[Document section]
Screw Implantation in the Spinous Process and Spinolaminar Region of the Axis
The feasibility of direct screw implantation in the spinous process or in the spinolaminar region for occipitocervical fixation was first described by Goel and Kulkarni in 2004.11 The relatively strong and stubby spinous process of the axis facilitated screw implantation. Screws that were implanted in the base of the spinous process or spinolaminar junction and those that extended into the substance of the lamina were the strongest in their purchase ( Figs. 22.4, 22.5, and 22.6 ).

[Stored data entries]
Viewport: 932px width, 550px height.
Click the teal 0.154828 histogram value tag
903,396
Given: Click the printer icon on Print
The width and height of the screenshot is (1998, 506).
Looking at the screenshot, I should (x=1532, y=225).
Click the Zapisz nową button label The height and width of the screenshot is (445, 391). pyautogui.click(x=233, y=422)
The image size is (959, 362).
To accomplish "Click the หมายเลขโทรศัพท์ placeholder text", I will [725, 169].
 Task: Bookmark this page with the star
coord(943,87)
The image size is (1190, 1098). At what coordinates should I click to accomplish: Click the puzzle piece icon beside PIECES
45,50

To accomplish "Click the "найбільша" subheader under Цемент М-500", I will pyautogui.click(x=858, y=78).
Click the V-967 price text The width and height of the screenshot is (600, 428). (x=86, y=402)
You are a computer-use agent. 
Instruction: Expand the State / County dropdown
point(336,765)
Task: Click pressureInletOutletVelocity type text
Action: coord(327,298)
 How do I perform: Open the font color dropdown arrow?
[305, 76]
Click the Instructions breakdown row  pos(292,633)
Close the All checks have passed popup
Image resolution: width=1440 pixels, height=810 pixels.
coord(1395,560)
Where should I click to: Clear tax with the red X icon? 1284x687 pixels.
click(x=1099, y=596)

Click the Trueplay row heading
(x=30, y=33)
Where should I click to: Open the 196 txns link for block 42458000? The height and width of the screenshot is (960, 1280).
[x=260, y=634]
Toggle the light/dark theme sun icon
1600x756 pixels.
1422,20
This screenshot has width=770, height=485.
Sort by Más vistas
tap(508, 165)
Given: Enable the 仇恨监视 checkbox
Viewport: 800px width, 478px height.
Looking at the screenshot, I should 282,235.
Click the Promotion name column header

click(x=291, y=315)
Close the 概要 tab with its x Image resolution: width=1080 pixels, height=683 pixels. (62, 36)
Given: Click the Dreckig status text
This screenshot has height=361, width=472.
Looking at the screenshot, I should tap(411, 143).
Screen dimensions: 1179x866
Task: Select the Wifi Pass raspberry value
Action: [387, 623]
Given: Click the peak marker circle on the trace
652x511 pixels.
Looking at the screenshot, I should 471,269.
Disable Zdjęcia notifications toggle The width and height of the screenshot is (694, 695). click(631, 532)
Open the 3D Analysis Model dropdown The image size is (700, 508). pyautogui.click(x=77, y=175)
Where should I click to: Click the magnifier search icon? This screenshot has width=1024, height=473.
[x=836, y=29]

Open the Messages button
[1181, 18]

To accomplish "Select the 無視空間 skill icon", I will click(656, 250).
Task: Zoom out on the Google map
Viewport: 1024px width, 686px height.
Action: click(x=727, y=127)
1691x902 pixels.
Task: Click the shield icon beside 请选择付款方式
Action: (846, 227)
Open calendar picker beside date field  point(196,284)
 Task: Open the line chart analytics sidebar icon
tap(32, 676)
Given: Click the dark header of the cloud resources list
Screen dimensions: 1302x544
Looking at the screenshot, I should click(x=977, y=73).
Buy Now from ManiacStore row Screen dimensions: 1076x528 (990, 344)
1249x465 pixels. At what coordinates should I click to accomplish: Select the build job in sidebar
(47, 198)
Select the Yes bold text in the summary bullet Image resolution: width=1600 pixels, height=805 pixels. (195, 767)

[Required work]
1 > According to the passage on screw implantation in the axis, who first described the feasibility of direct screw implantation in the spinous process or spinolaminar region for occipitocervical fixation?
2 > Copy the stretch of the passage on screw implantation in the axis from "Screw Implantation in the Spinous Process and" through "and 22.6 ).".
3 > Write what follows the last sentence shown in the passage on screw implantation in the axis.
The records were taken from a separate source and have no connection to the text on the axis.

[Answer list]
1 > Goel and Kulkarni.

2 >
Screw Implantation in the Spinous Process and Spinolaminar Region of the Axis
The feasibility of direct screw implantation in the spinous process or in the spinolaminar region for occipitocervical fixation was first described by Goel and Kulkarni in 2004.11 The relatively strong and stubby spinous process of the axis facilitated screw implantation. Screws that were implanted in the base of the spinous process or spinolaminar junction and those that extended into the substance of the lamina were the strongest in their purchase ( Figs. 22.4, 22.5, and 22.6 ).

3 >
Preoperative computed tomography (CT) scan and intraoperative navigation assisted in the identification of the thickness of the spinous process and in determining the best site and direction of screw implantation. The selection of the site for screw implantation varied and was primarily based on the shape and thickness of the components of the spinous process. The spinous process was first denuded of all its ligamentous attachments and periosteum. The strongest part of the spinous process was at its base at the spinolaminar junction. The safety of the trajectory of the screw implantation was verified with intraoperative navigation and direct physical observation. The screw diameter ranged from 2.5 to 2.7 mm, and the screw length ranged from 8 to 12 mm. In cases where the screw will subsequently traverse into the lamina of the axis, the longer screw length ranging from 20 to 26 mm can be used. In some cases, the spinous process can be so thick that two or more screws can be implanted into its substance.